----- Records -----
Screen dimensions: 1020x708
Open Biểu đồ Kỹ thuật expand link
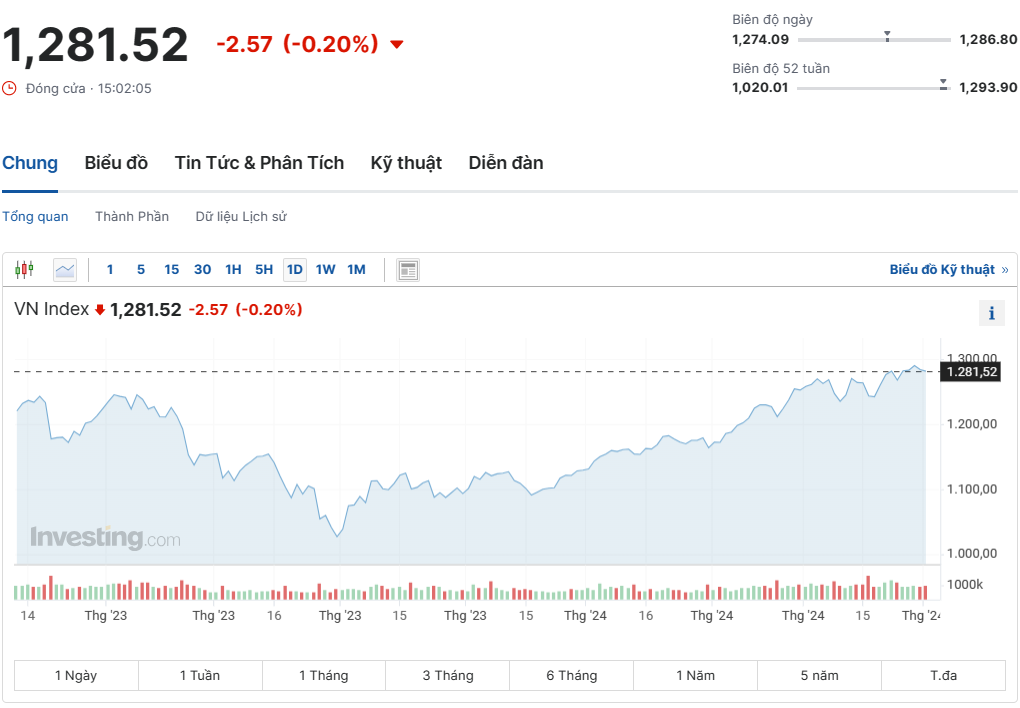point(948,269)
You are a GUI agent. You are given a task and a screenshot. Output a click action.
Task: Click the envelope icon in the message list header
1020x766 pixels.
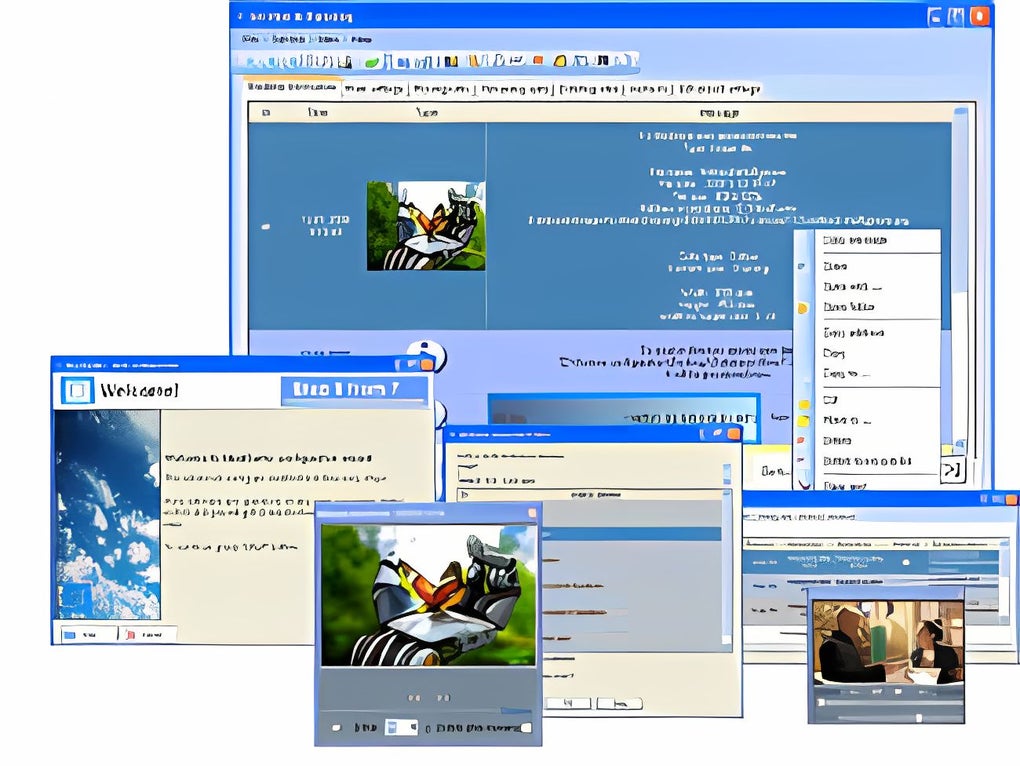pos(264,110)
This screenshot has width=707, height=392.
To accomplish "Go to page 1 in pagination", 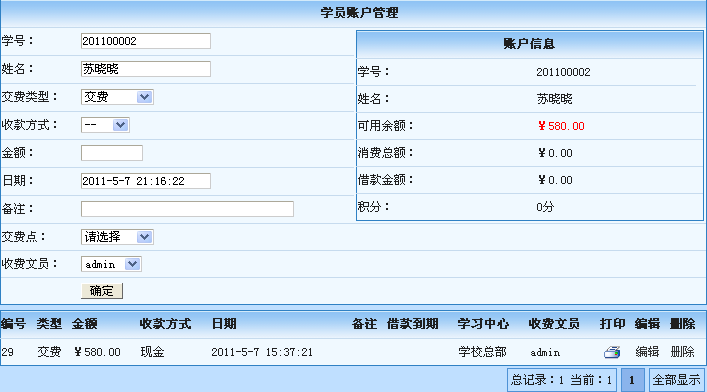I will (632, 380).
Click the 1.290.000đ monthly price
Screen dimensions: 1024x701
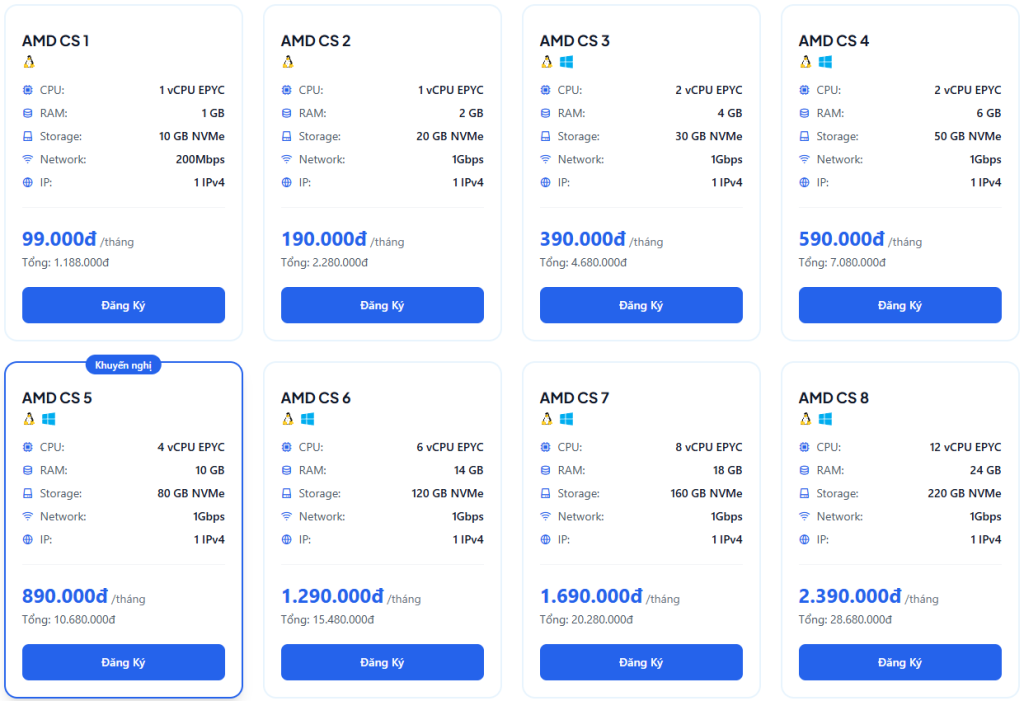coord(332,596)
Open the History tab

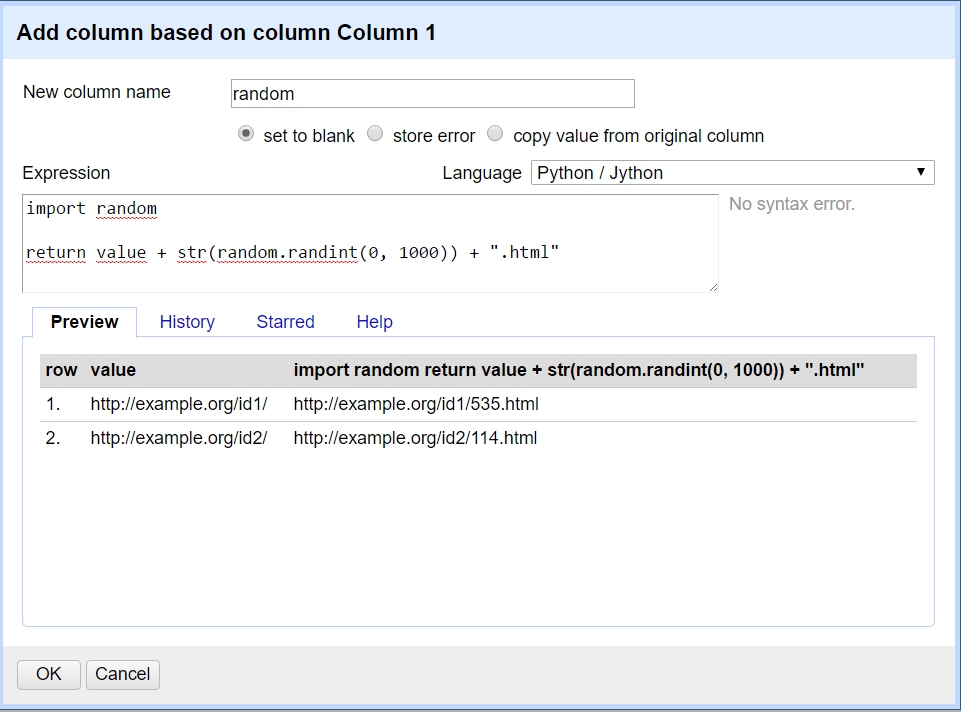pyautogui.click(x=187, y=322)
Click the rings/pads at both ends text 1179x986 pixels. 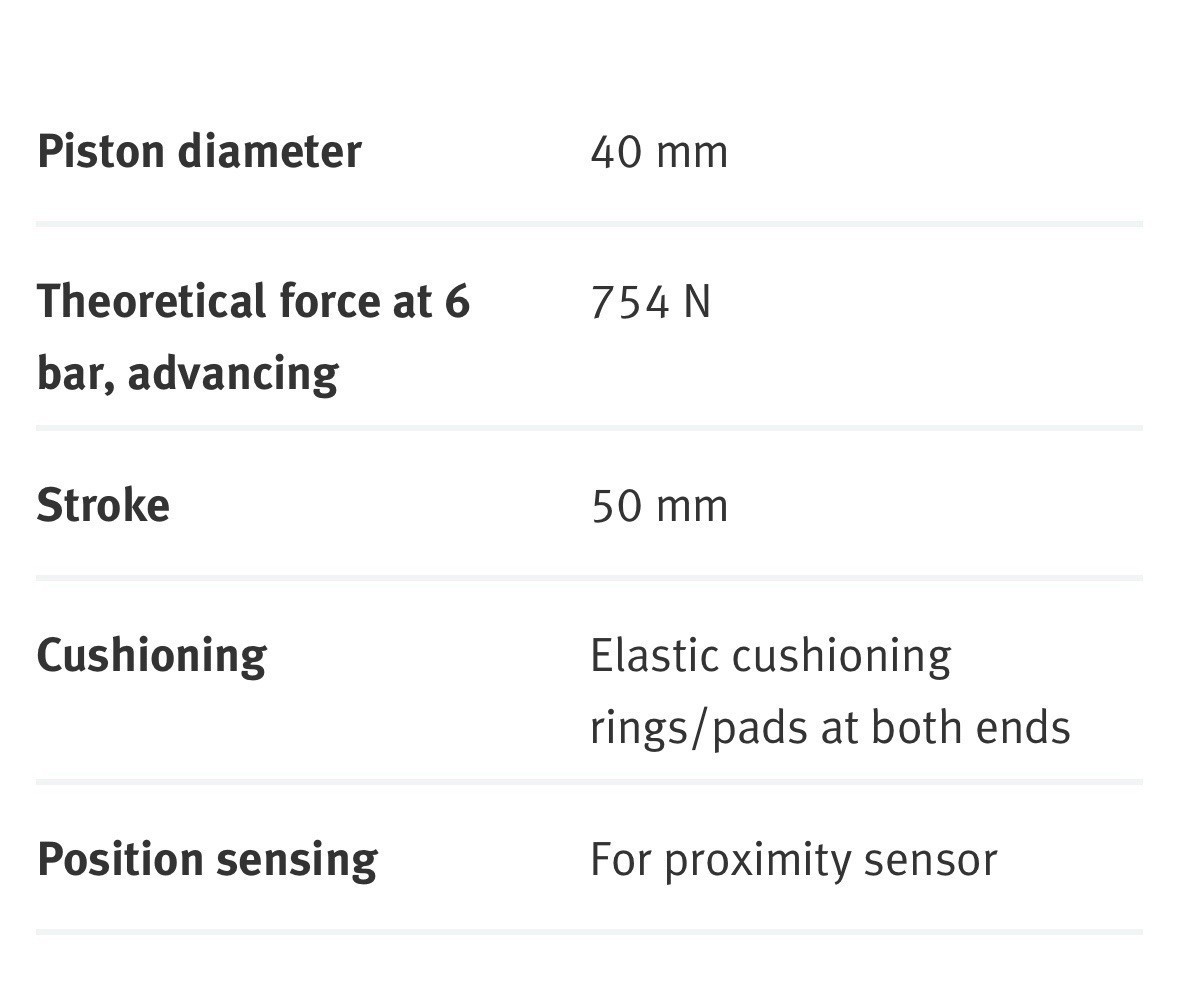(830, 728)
-----
Above are the records; copy every line in them that holds the word "screenshot".

You are a GUI agent. You are given a task and a screenshot. Output a click action.
This screenshot has width=707, height=392.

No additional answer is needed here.